POLECENIE:
Poprowadź dalej artykuł o procesorze Intel 310, zaczynając zaraz po jego ostatnim zdaniu.

WYBRANY FRAGMENT:
W sieci pojawił się Intel 310. Czy dwurdzeniowy procesor w 2024 roku ma sens?

Gdy pojawiła się rodzina Raptor Lake, Intel odesłał na śmietnik historii procesory Celeron oraz Pentium. W chwili obecnej czeka nas kilka mocnych premier od producenta, a choć o tym, że planuje układ Intel 310, wiedzieliśmy już w połowie 2023 roku, nie było żadnych konkretów. I właśnie pojawiły się pierwsze.
Intel 310

fot.: VideoCardz

Modele Intel 300 zadebiutowały na początku bieżącego roku. Data premiery ich usprawnionej linii nie jest póki co znana. Co jednak nie może zaskakiwać, będzie ona lepsza od podstawowej. Pojawił się nawet wynik pierwszego testu w Geekbench, który podaje nie tylko wydajność, ale również zdradza szczegóły specyfikacji. Czy dwurdzeniowy Raptor Lake ma sens?

POZYCJE:
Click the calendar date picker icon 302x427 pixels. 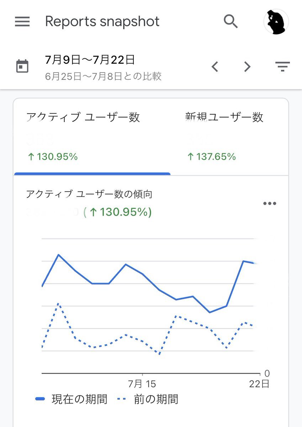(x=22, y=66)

...

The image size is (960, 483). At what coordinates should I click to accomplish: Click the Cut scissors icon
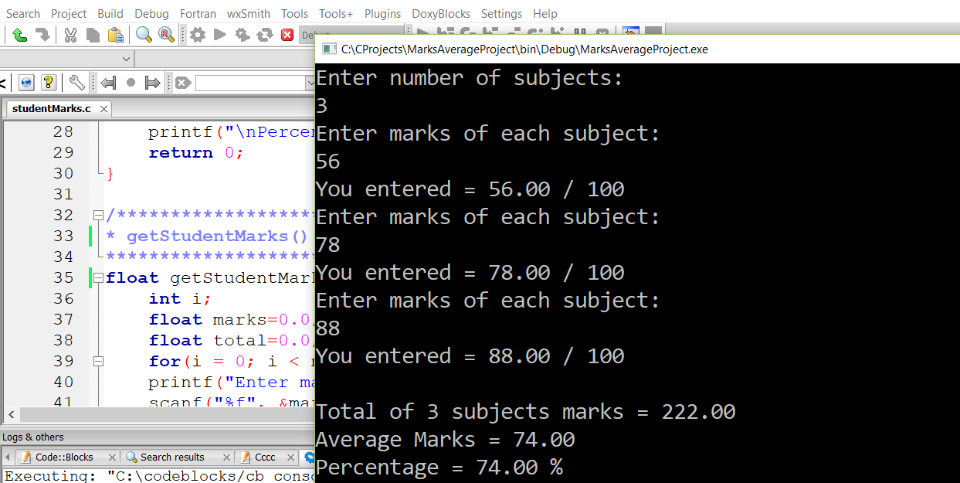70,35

ROZWIĄZANIE ZADANIA:
Intel 310 – procesor do podstawowych zastosowań

Intel 300 ma tylko dwa rdzenie P, co w obecnych czasach może wydawać się dziwne, biorąc pod uwagę, że mnóstwo aplikacji wymaga czterordzeniowców, a w coraz większej ilości niezbędne jest ich osiem. Intel 310 to model o bardzo podobnej specyfikacji, ale z nieco szybszym taktowaniem w trybie boost. Wyposażono go we dwa rdzenie P oparte na architekturze Raptor Cove, może obsłużyć 4 wątki. Układ ma tylko jedną, zdefiniowaną częstotliwość taktowania, która domyślnie wynosi 4,10 GHz, a dodatkowo posiada 6 MB pamięci podręcznej L3 i 2,5 MB pamięci podręcznej L2.

Procesor przeznaczony jest dla platform z gniazdem LGA 1700 (podobnie jak reszta rodziny Raptor Lake). Układ został przetestowany na płycie głównej Gigabyte H610M K DDR4 z 8 GB pamięci DDR4-3200 pracującej w trybie jednokanałowym. Pod względem TDP procesor powinien mieć konstrukcję o mocy 46 W. Wynik poniżej.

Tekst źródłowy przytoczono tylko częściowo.